Beyond that, there are of course multiple images of God in the Bible. To be sure, Jesus speaks of the care and closeness of our Heavenly Father for and to us in his Sermon on the Mount. But this picture must not be reduced to mere sentiment, for the same Father Jesus speaks of in Matthew 6 is the same Father who may just treat us as the torturers treated the unmerciful servant in Matthew 18:21ff if we don’t forgive our brothers and sisters from our heart. The point is that God remains God, high, mighty, and holy; otherwise his Fatherhood wouldn’t mean much to us, and Jesus’ words regarding his Fatherhood would lose their radical force.
Jews and Christians have thus believed that God, being God, ought to be addressed properly, especially in corporate worship. It’s one thing for an individual in an intimate moment to address someone — or God — with familiar language. But in corporate worship it is entirely appropriate to address God in terms befitting his honor and dignity. An example: When I speak to my Doktorvater (that’s one’s “doctoral father”, the person who directs one’s dissertation) in person or email, I address him as “Richard.” But when we’re in more formal settings, such as academic conferences, I would never think of using anything else than “Dr. Hays.” To do otherwise would seem presumptuous and perhaps unctuous. Whenever we speak to a superior, we assume a certain attitude of respect issuing in a certain formality.

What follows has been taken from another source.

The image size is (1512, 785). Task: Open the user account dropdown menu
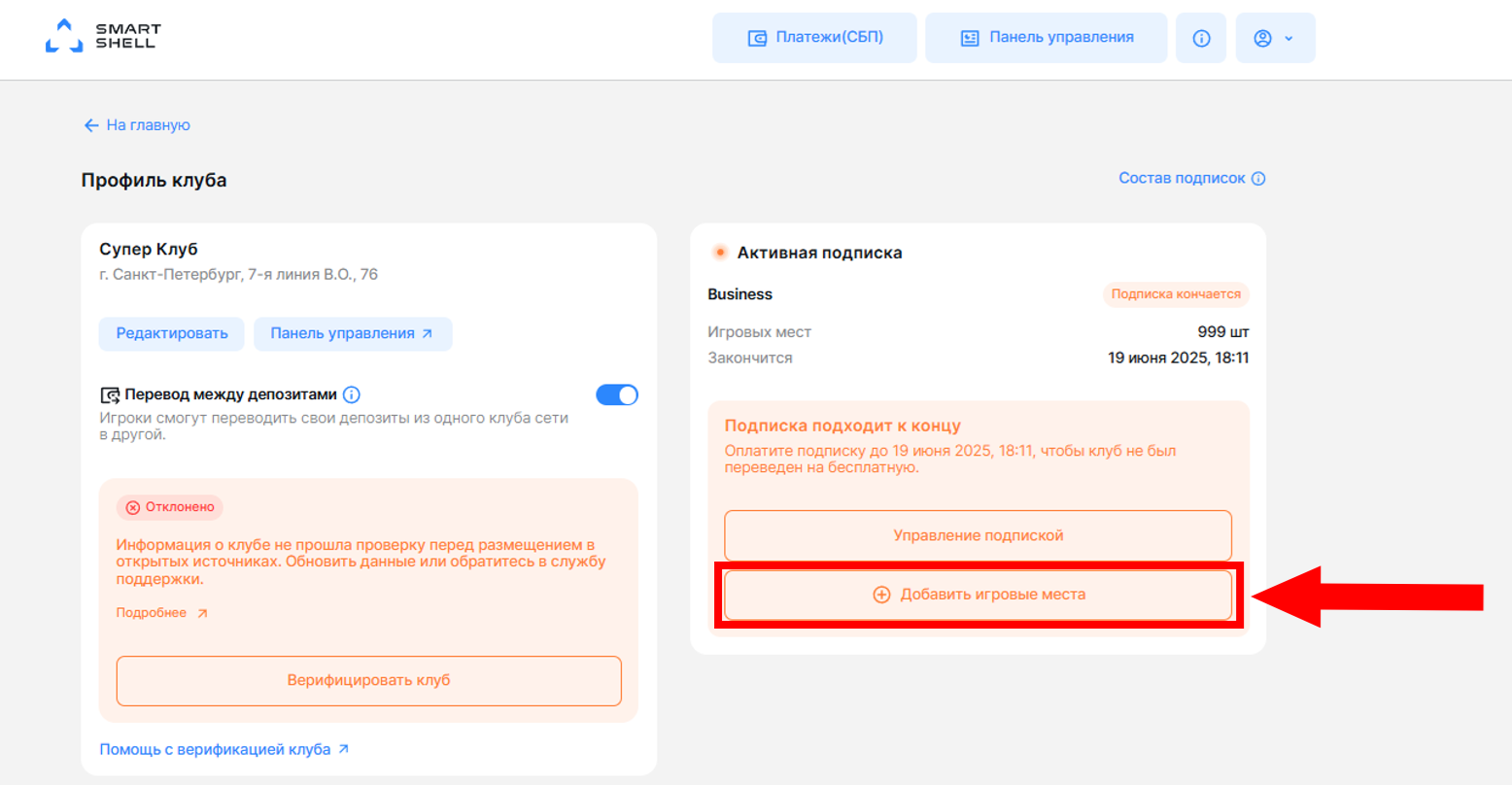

One thing that I found attractive about Catholicism when I was considering converting was precisely this: that prayers (the most supreme of which is the liturgy of the Mass itself) had been established over centuries to give me and the Church appropriate words to pray rightly. I didn’t have to constantly make it up, day in and day out. Whether in corporate worship or individual prayer, things are given, things that form and shape us as we’re enculturated ever more in to the Christian tradition.
And thus I’ve taken to using prayer books for my own private prayer, especially two which were gifts, the Manual of Prayers from the North American College and the late Fr. John Hardon’s Catholic Prayer Book. Therein are found all sorts of well-composed prayers appropriate for various occasions. Of course I engage in spontaneous prayer, and informal prayer, as we all should. But I appreciate the beauty and wisdom of the prayers in these books and others as they help me pray rightly and become a better pray-er thereby.